--- Given entries Enclosed Below ---

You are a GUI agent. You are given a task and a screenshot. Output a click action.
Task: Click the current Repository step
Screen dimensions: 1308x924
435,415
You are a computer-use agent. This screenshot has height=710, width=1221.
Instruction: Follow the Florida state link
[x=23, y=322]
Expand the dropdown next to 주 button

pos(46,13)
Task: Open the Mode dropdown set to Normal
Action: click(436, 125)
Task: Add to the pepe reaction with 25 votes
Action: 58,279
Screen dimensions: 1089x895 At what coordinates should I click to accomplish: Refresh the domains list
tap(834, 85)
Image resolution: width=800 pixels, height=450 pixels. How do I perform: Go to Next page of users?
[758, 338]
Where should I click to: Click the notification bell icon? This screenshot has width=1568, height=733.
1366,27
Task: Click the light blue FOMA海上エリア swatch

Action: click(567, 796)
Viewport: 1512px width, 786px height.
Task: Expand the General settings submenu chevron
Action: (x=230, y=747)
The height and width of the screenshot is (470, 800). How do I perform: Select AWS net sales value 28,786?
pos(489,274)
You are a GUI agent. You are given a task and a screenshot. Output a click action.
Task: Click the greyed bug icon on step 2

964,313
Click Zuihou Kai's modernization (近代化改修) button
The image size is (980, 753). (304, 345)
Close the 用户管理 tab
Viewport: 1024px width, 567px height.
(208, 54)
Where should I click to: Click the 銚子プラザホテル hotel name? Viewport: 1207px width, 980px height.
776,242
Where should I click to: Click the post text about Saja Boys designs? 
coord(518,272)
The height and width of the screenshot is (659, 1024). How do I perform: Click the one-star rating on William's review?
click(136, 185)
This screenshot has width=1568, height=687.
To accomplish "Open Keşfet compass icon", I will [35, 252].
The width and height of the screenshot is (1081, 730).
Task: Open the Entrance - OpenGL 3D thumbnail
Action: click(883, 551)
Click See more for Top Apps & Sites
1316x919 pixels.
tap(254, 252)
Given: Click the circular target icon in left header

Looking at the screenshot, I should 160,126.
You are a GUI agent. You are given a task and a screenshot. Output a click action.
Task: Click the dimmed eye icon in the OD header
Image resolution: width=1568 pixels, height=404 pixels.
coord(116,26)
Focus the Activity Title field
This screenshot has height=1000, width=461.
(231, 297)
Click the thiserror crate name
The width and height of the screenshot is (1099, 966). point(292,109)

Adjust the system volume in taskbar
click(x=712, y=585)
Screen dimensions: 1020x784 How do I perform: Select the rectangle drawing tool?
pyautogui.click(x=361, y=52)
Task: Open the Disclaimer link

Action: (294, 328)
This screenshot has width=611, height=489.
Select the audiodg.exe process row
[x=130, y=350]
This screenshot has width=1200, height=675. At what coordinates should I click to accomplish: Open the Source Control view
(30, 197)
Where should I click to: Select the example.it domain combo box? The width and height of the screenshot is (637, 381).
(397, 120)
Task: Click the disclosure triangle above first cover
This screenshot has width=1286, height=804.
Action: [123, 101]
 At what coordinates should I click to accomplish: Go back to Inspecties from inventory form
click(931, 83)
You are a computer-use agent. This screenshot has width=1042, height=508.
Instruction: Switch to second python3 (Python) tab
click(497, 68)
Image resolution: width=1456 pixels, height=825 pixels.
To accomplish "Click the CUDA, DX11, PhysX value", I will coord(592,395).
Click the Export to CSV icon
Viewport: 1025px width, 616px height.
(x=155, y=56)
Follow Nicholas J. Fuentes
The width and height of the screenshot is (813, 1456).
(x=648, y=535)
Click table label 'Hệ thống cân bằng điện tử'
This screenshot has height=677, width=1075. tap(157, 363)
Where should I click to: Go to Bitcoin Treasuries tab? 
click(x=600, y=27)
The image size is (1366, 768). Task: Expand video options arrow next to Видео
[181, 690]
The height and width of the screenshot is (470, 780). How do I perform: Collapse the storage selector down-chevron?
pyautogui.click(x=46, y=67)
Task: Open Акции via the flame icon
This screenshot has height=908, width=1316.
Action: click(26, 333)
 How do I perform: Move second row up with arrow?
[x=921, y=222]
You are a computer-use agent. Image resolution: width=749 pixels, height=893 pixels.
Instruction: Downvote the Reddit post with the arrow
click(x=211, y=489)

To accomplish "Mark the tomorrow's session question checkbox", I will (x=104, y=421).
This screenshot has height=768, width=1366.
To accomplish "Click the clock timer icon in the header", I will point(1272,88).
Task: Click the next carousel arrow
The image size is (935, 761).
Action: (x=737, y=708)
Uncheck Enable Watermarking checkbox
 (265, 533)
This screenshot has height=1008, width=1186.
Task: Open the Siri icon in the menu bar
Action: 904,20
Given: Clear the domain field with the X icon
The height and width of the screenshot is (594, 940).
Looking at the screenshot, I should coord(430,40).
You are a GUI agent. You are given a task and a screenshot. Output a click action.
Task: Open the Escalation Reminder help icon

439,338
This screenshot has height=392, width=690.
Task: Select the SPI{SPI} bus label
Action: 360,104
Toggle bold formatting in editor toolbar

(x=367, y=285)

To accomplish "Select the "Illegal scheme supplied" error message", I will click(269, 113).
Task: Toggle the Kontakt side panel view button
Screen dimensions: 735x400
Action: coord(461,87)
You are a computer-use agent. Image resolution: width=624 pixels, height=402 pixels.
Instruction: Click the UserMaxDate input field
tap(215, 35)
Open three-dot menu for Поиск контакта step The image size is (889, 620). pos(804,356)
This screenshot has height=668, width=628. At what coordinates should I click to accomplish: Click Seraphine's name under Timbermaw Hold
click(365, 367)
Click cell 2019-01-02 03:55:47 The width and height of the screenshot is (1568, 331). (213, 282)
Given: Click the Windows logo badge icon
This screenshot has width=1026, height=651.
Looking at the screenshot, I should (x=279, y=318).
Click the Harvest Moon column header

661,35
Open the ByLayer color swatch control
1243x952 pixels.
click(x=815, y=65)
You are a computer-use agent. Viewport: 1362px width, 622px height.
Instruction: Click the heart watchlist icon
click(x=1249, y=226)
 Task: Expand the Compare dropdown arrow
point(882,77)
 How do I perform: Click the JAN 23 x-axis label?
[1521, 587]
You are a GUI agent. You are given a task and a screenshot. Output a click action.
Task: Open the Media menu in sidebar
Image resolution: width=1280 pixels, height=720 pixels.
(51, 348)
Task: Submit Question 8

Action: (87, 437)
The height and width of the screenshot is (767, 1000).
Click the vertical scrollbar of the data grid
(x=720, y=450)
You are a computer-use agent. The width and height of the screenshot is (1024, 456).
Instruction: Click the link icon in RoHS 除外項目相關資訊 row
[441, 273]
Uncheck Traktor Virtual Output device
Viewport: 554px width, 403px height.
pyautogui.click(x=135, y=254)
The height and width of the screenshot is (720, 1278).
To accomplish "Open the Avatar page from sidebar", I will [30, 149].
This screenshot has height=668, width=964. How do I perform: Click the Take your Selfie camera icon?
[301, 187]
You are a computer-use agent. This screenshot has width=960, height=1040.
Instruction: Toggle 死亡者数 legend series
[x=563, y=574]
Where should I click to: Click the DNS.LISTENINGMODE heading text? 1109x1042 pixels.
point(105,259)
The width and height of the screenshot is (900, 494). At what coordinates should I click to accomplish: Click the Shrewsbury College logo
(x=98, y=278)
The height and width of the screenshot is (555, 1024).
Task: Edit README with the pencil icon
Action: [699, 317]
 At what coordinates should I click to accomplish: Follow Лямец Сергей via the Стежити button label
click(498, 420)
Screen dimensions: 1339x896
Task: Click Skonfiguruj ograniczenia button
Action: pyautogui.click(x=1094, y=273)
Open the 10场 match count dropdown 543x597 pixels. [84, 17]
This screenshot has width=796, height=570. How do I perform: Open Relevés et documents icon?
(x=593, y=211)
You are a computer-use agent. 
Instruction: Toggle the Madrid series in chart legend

--- End of Enclosed Given entries ---

Report each line of the records that holds the word "sidebar".

Task: Open the Media menu in sidebar
To accomplish "Open the Avatar page from sidebar", I will [30, 149].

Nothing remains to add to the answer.